Aujourd'hui, ce quartier est bouleversé par de nombreuses opérations de construction publiques et privées qui arrivent à terme. C'est près de 500 nouveaux logements qui vont être très prochainement livrés dans ce quartier, soit plus de 1.500 nouveaux habitants, dans un périmètre d'à peine 300 mètres de rayon.
Et une fois de plus, rien n'a été programmé en matière d'équipements et espaces verts publics pour anticiper et accompagner cette densification. Un profond déséquilibre en résultera, source de tensions prévisibles.
" Onze de Pique " et la mairie du 11e vous ont expressément demandé un audit des besoins en équipements publics, mais vous faites la sourde oreille, alors même que la Caisse d'Allocations familiales, ainsi que vous le signalez fort judicieusement dans l'exposé des motifs, a réalisé en 1993 une étude sur les problèmes sociaux de ce quartier qui conforte le diagnostic de " Onze de Pique ".
Dans ce quartier, l'opération de l'O.P.A.C dite " Basfroi Dallery " sur près d'1 hectare, construit à elle seule près de 250 logements sans le moindre équipement public. Le Tribunal administratif de Paris a d'ailleurs annulé le permis de construire. Un rééquilibrage du projet s'impose.
Sous la pression, vous avez laborieusement accordé 1.000 mètres carrés de jardin public. Mais cela ne répond pas à la demande. Poursuivez votre effort en aménageant ce jardin, sur la totalité des 1.600 mètres carrés de la dernière parcelle disponible au 90, rue de la Roquette, ainsi que les riverains et " Onze de Pique " vous le réclament depuis des mois.
Programmez aussi un jardin au 1-3, passage des Taillandiers, dans le même secteur.
Le quartier Roquette est au coeur du Faubourg Saint-Antoine où vous avez engagé un Plan de protection et de Mise en valeur qui se veut l'emblème d'un urbanisme à visage humain. Faute de tels équipements de proximité, ce quartier court le risque d'un véritable échec social et urbain.
Monsieur le Maire, soyez plus attentif au quartier Roquette et saisissez l'opportunité de la modification du P.O.S. pour instaurer de nouvelles réserves pour espaces verts et pour équipements publics afin que ce quartier puisse enfin envisager l'avenir avec sérénité.
M. CHÉRIOUX, président. - La parole est à M. LAFAY.
M. Philippe LAFAY, vice-président, au nom de la 5e Commission. - Monsieur BLET, vous vous trompez de débat. En tant que rapporteur au nom de la 5e Commission, j'ai à rapporter ce projet de délibération relatif à une subvention concernant un centre social et une halte-garderie. Nous avons approuvé ce projet de délibération à l'unanimité en 5e Commission, y compris avec vos amis.

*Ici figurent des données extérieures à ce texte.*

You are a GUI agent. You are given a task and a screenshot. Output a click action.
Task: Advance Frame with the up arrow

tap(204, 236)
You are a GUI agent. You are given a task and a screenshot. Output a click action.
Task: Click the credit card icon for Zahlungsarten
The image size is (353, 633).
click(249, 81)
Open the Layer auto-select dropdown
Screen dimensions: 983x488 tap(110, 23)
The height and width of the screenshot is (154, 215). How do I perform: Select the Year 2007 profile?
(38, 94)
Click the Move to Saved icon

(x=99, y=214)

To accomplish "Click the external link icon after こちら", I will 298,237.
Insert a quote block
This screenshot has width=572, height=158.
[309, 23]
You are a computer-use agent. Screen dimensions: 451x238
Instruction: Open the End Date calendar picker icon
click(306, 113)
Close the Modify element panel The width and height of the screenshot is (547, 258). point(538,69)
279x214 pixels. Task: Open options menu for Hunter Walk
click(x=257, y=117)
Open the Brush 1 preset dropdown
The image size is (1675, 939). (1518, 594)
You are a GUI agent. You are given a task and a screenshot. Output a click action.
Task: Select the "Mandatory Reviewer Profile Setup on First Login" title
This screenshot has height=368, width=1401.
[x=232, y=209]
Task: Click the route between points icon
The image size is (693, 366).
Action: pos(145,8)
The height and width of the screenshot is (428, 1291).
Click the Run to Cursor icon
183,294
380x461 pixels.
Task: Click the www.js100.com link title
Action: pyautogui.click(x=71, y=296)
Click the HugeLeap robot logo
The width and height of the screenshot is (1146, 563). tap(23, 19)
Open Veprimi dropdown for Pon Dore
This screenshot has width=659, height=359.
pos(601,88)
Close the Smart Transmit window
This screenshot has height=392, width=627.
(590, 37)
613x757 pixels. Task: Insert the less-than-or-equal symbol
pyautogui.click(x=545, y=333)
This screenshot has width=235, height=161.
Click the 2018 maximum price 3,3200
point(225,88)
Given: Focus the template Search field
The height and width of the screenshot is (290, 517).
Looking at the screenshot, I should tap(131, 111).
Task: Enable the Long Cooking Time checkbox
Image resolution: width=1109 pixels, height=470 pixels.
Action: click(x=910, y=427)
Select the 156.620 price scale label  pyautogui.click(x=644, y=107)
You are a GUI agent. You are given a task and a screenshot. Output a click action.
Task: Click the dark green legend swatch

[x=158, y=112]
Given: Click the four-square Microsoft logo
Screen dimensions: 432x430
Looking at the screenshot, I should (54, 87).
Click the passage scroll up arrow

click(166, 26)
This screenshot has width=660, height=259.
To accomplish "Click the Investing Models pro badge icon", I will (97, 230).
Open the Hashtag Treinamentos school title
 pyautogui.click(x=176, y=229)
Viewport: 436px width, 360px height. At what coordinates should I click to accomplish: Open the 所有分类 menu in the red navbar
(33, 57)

Vous posez en l'occurence le problème de la promotion immobilière engagée par le Clergé.
Je me permettrai de dire que nous ne sommes pas concernés par cette promotion immobilière. Une réponse devrait vous être apportée d'ordre purement urbanistique et je ne suis pas à même en cette Assemblée de vous répondre sur un projet immobilier du Clergé en matière urbanistique.
M. CHÉRIOUX, président. - Je vous remercie.
Je vais mettre aux voix, à main levée, le projet de délibération ASES 50 G.
Qui est pour ?
Contre ?
Abstentions ?
Le projet de délibération est adopté à la majorité, MM. DUMAIT et REVEAU ayant voté contre. (1997, ASES 50 G).